El conjunto blaugrana tiene uno de los mejores onces iniciales de Europa, pero va muy limitado de relevos. En cuanto bailan un par de piezas del equipo titular, la plantilla se resiente y Flick no siempre puede encontrar soluciones, especialmente en escenarios de alta exigencia europeos.

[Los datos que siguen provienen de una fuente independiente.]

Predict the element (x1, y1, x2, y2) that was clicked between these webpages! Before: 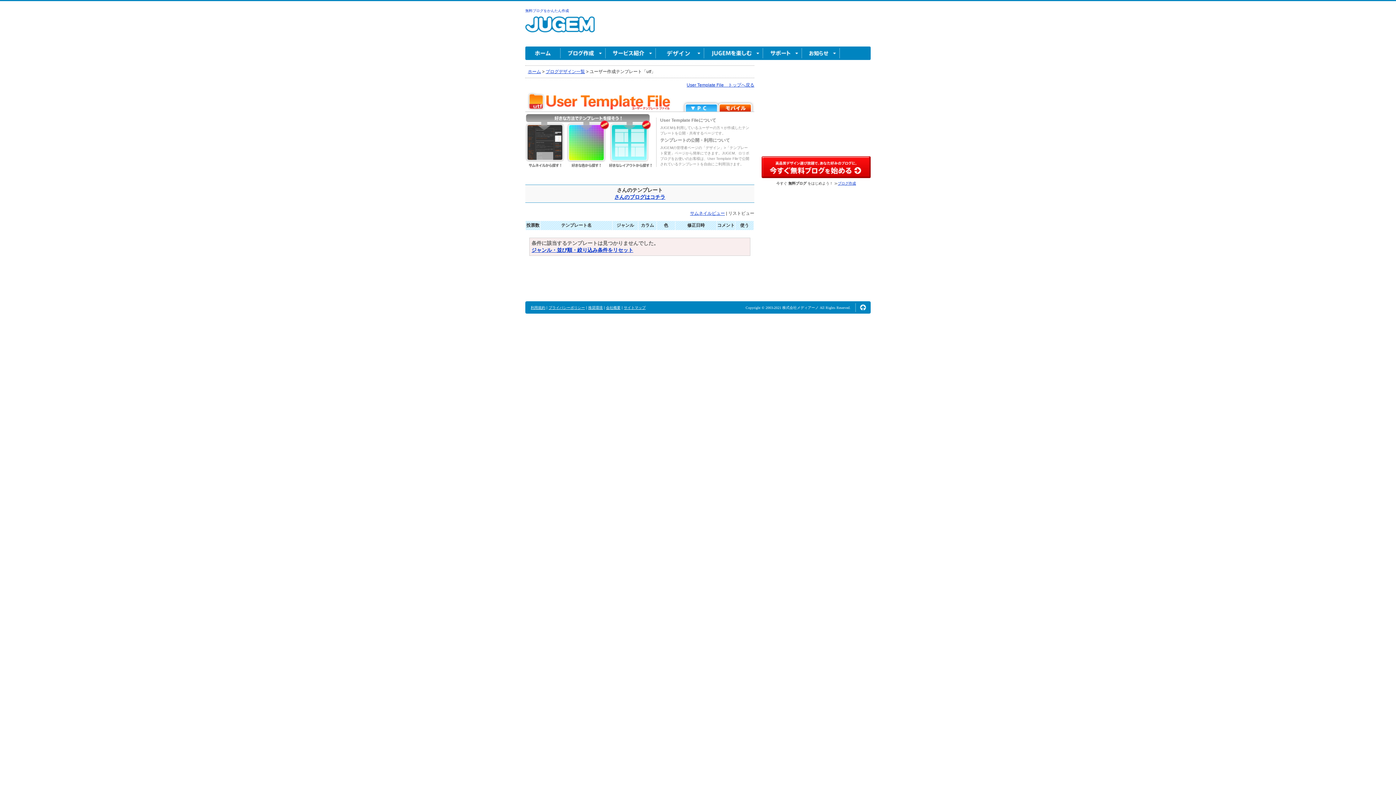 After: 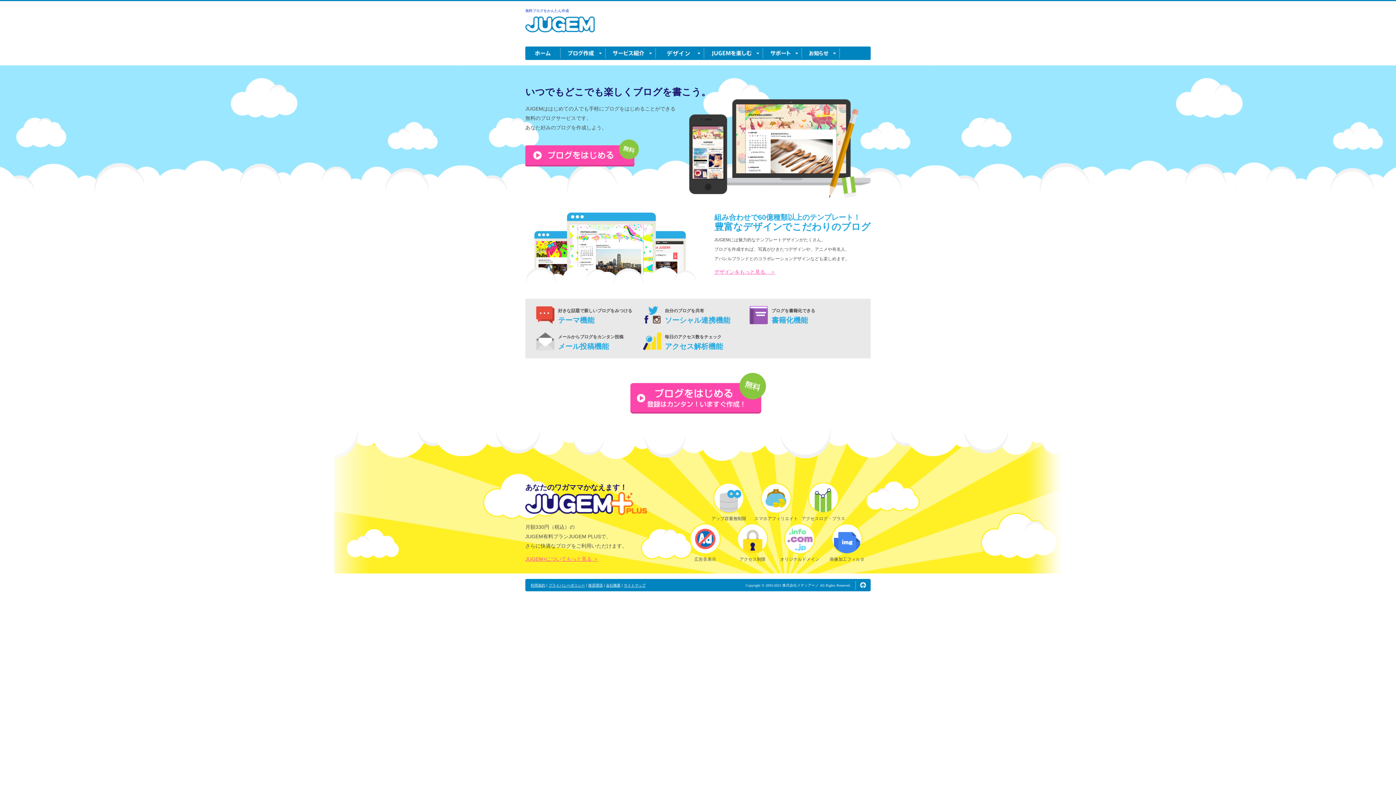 Action: bbox: (838, 181, 856, 185) label: ブログ作成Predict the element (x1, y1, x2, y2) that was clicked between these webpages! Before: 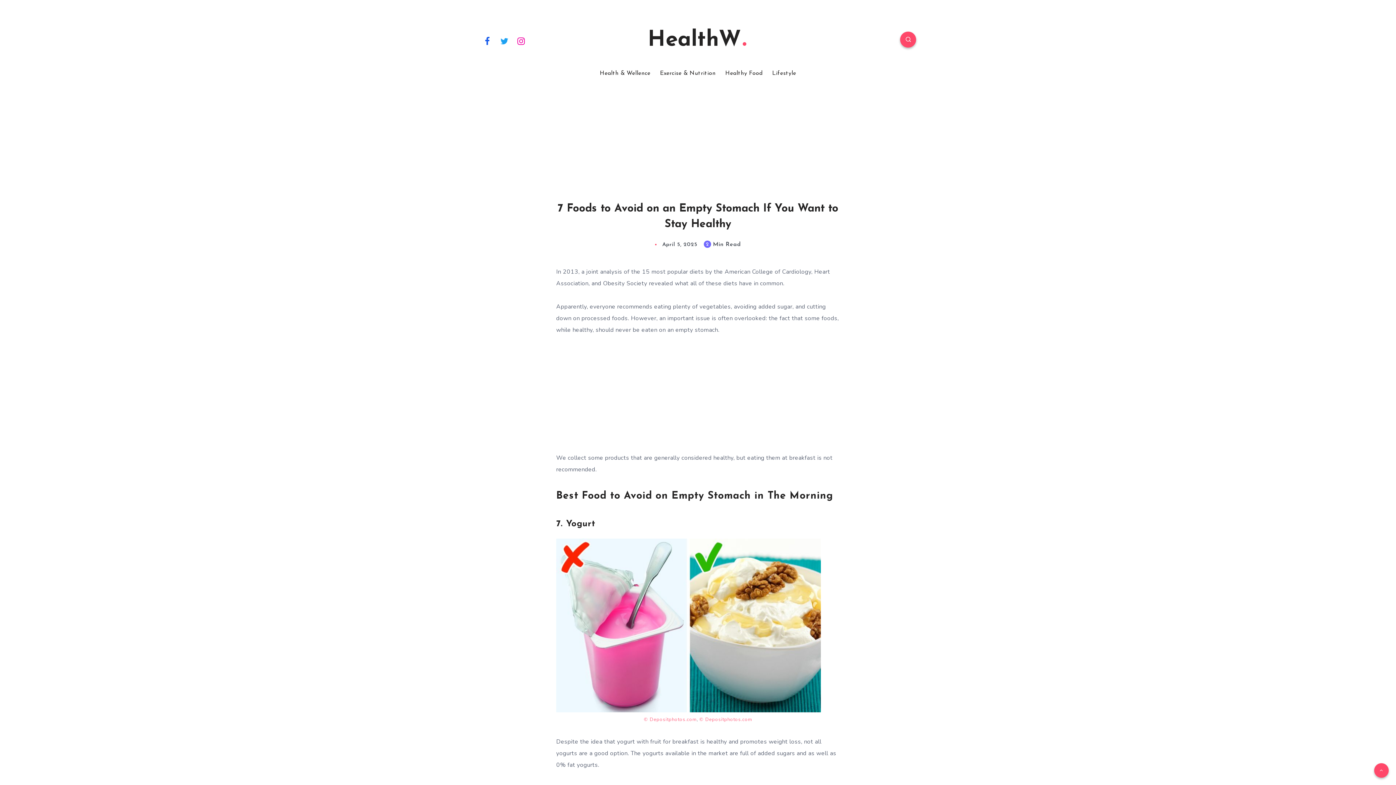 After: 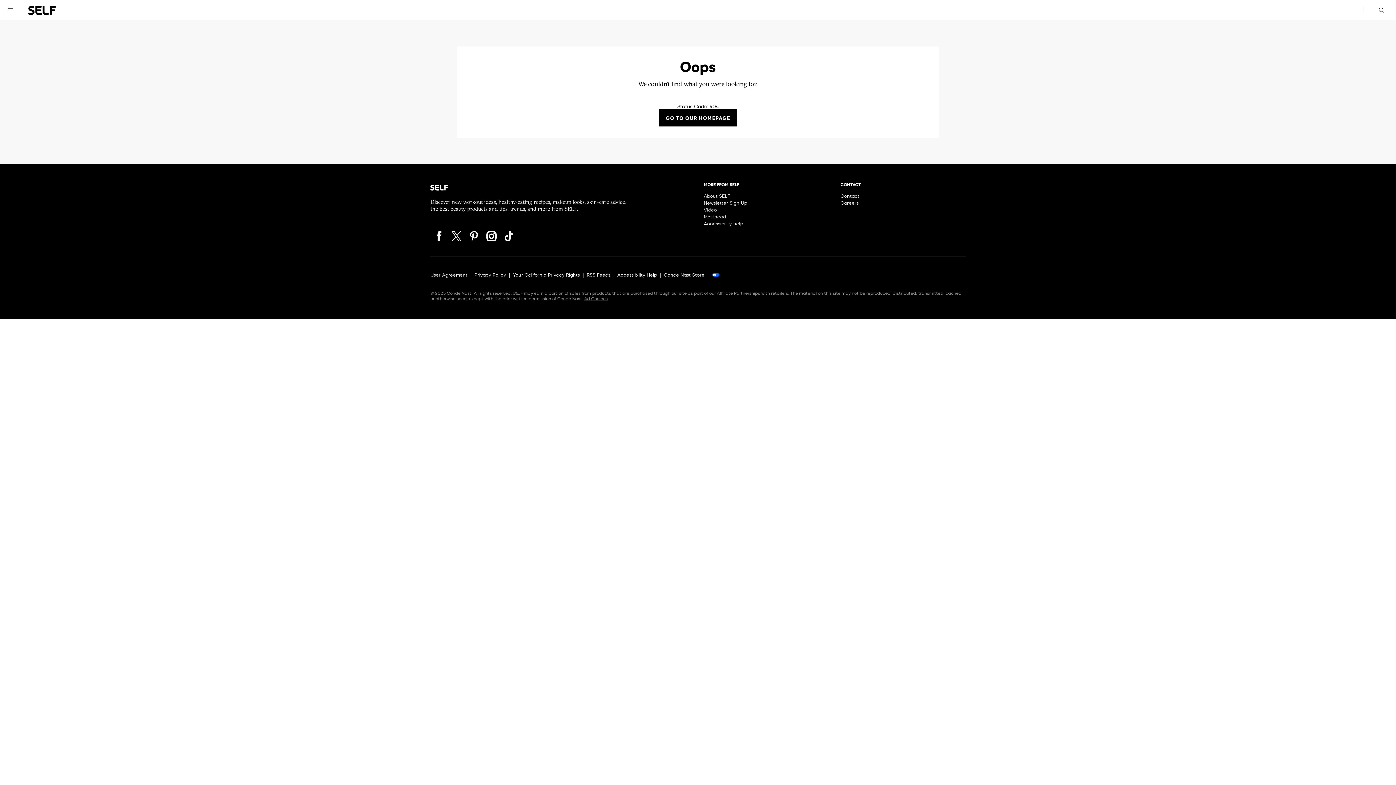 Action: label: joint analysis bbox: (586, 268, 622, 276)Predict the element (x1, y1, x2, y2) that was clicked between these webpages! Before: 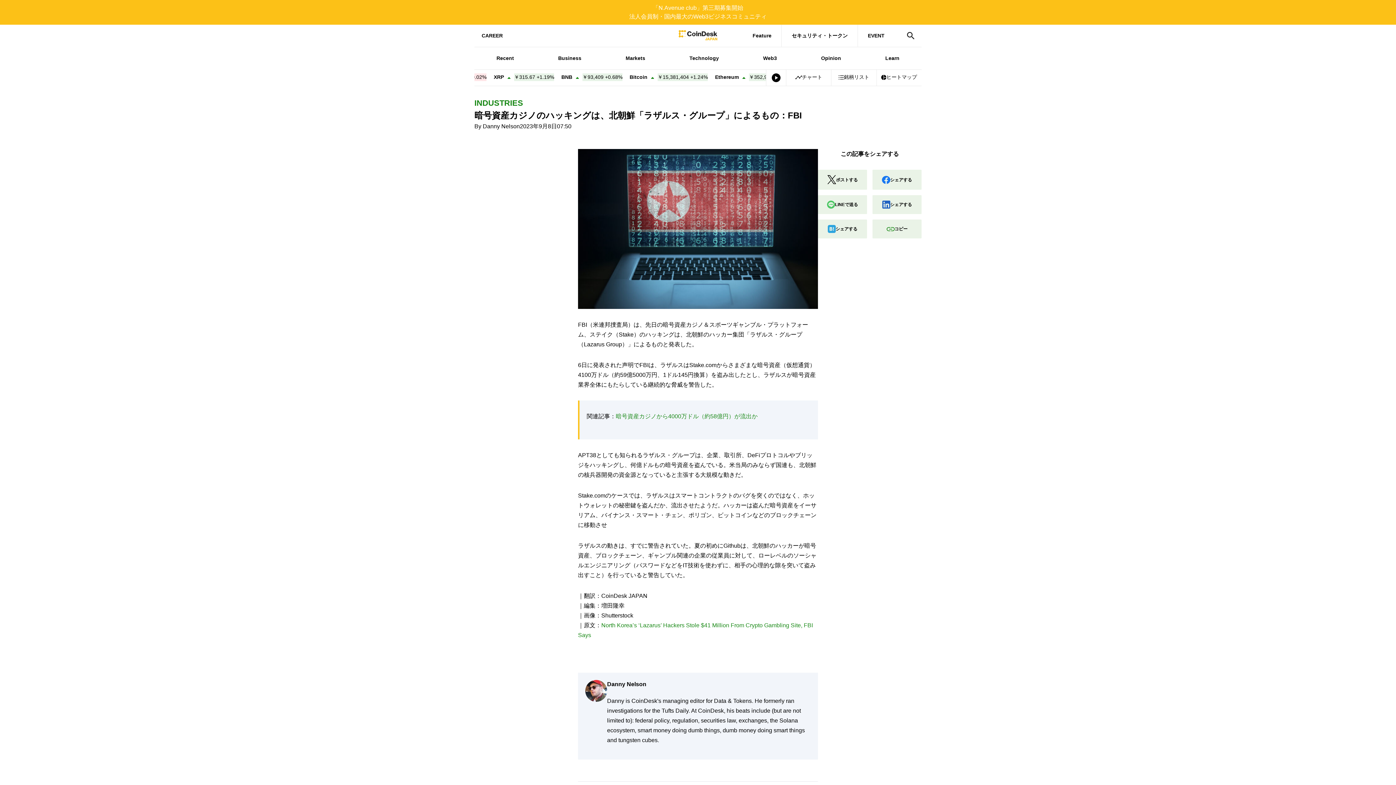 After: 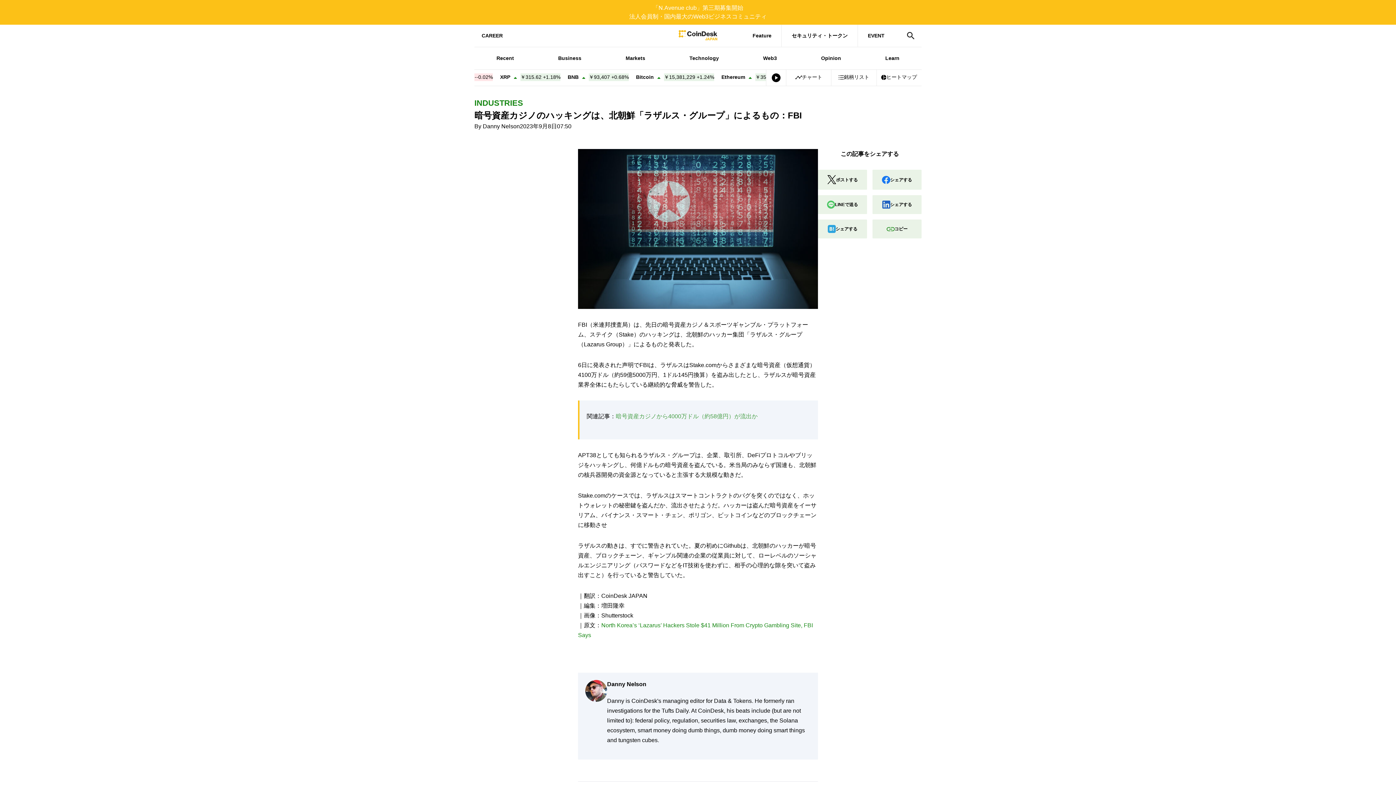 Action: label: 暗号資産カジノから4000万ドル（約58億円）が流出か bbox: (616, 413, 757, 419)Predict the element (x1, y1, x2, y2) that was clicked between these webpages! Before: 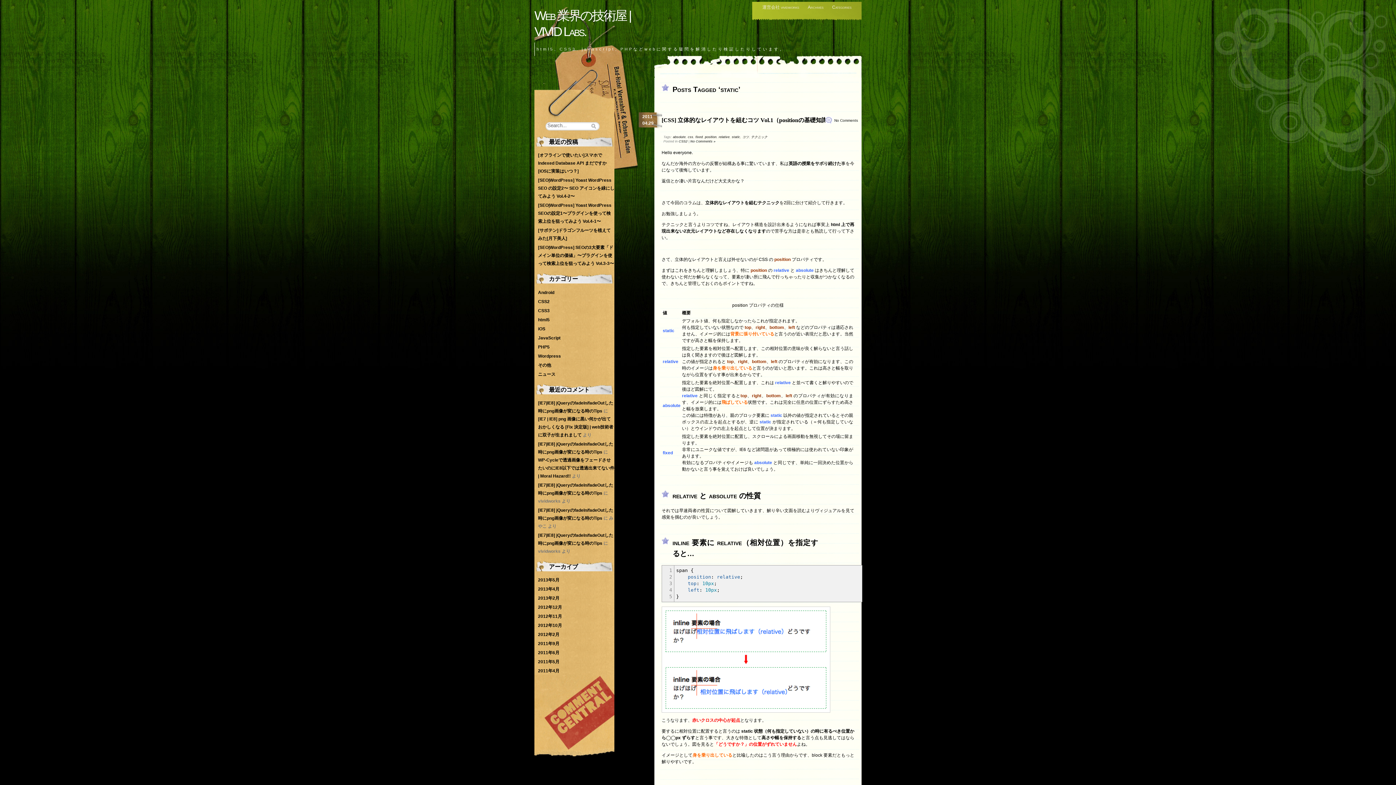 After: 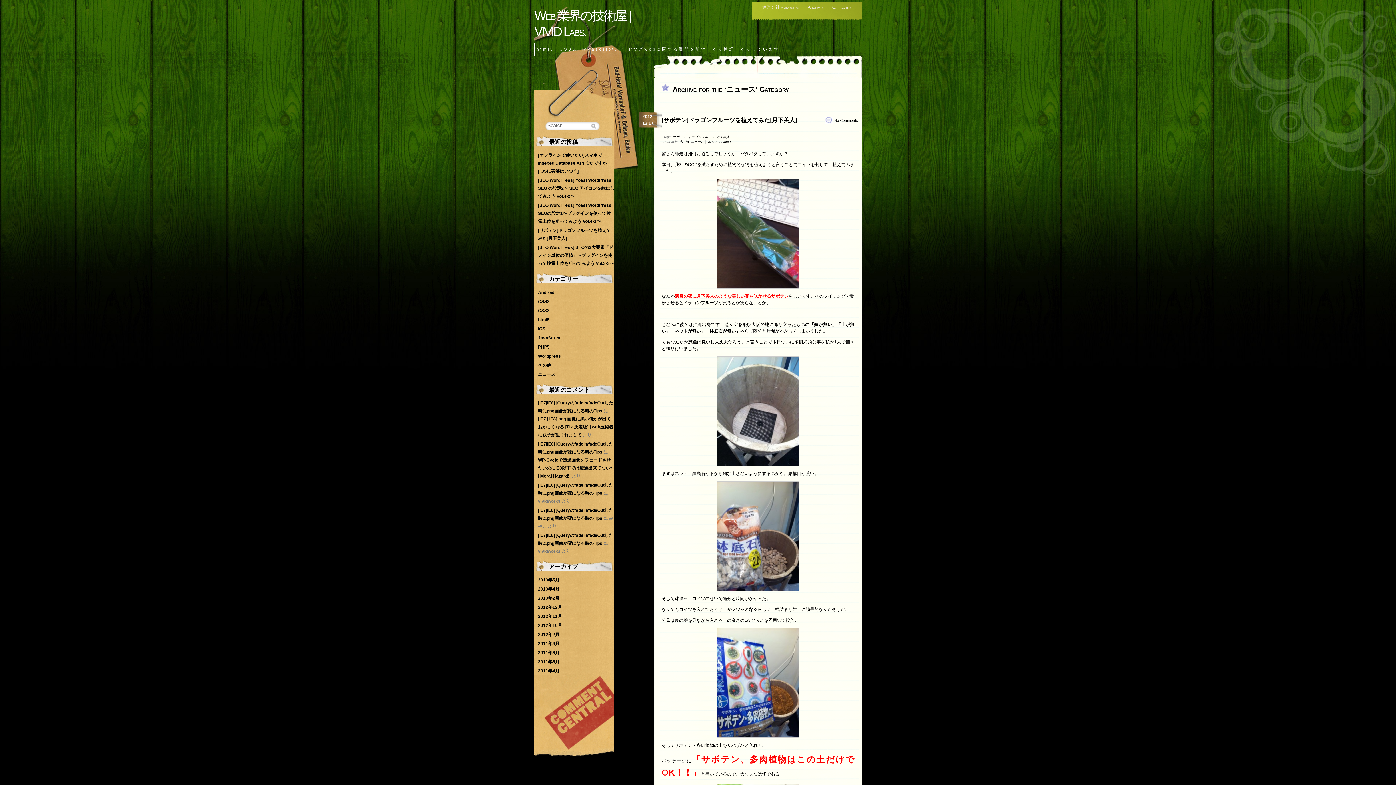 Action: bbox: (538, 371, 555, 376) label: ニュース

El equipo sufrió al inicio de temporada la baja de Iñigo y el alemán lo solucionó con un Gerard que está funcionando a muy buen nivel en el eje de la defensa, pero cuando ha habido ausencias notorias como las de Raphinha –contra el Atlético casi toda la producción ofensiva la ha tenido que asumir Lamine– o Pedri, el técnico no siempre puede encontrar la poción mágica.

El equipo todavía sigue excedido en el fair play y, salvo el verano comentado en que se pudo fichar a costa de comprometer a años vista activos del club, no tiene músculo financiero para salir a competir al mercado. El once del Atlético no es mejor que el del Barça, pero las diferencias en la profundidad de plantilla son claras. El Cholo pudo sacar a Sorloth y Baena, el Barça no tenía piezas así en el banquillo. Lewandowski ha tenido buenos picos de rendimiento y buenas cifras globales con Flick, pero es sintomático que en el partido en el que te juegas las castañas en la Champions el teórico nuevo titular sea suplente. Ferran es útil y rindió a un gran nivel en el Metropolitano, pero el Barça tiene un problema en esta posición desde la marcha de Suárez en 2020. Aquí no hay milagros de la cantera.

La balanza arbitral

Es bastante cierto que los azulgranas no han tenido suficiente puntería a diferencia del Atlético –hasta la segunda parte de la vuelta, los colchoneros habían hecho tres goles en tan solo cuatro tiros en toda la eliminatoria–, pero también lo es que si bien el Barça ha tenido que encajar dos expulsiones después de revisiones del VAR, los colchoneros han sabido exprimir la permisividad de los arbitrajes Champions. Excesiva en algunos momentos. Koke debería haber visto la segunda amarilla en el Camp Nou, por citar un ejemplo. Así como el penalti –absurdo, pero penalti– no pitado a Pubill por manos o el posible penalti de Musso a Fermín. Entre otras acciones.

El periodista de Barça Studios Marc Brau ha compartido un dato demoledor: "Hace trece años que al Barça no le pitan un penalti a favor en cuartos o semis de Champions. Y son tres rojas en los cuartos de los últimos tres años". La UEFA desestimó la queja del club después de la ida y Laporta ha asegurado que pedirán explicaciones y que harán una nueva queja. "Es inadmisible".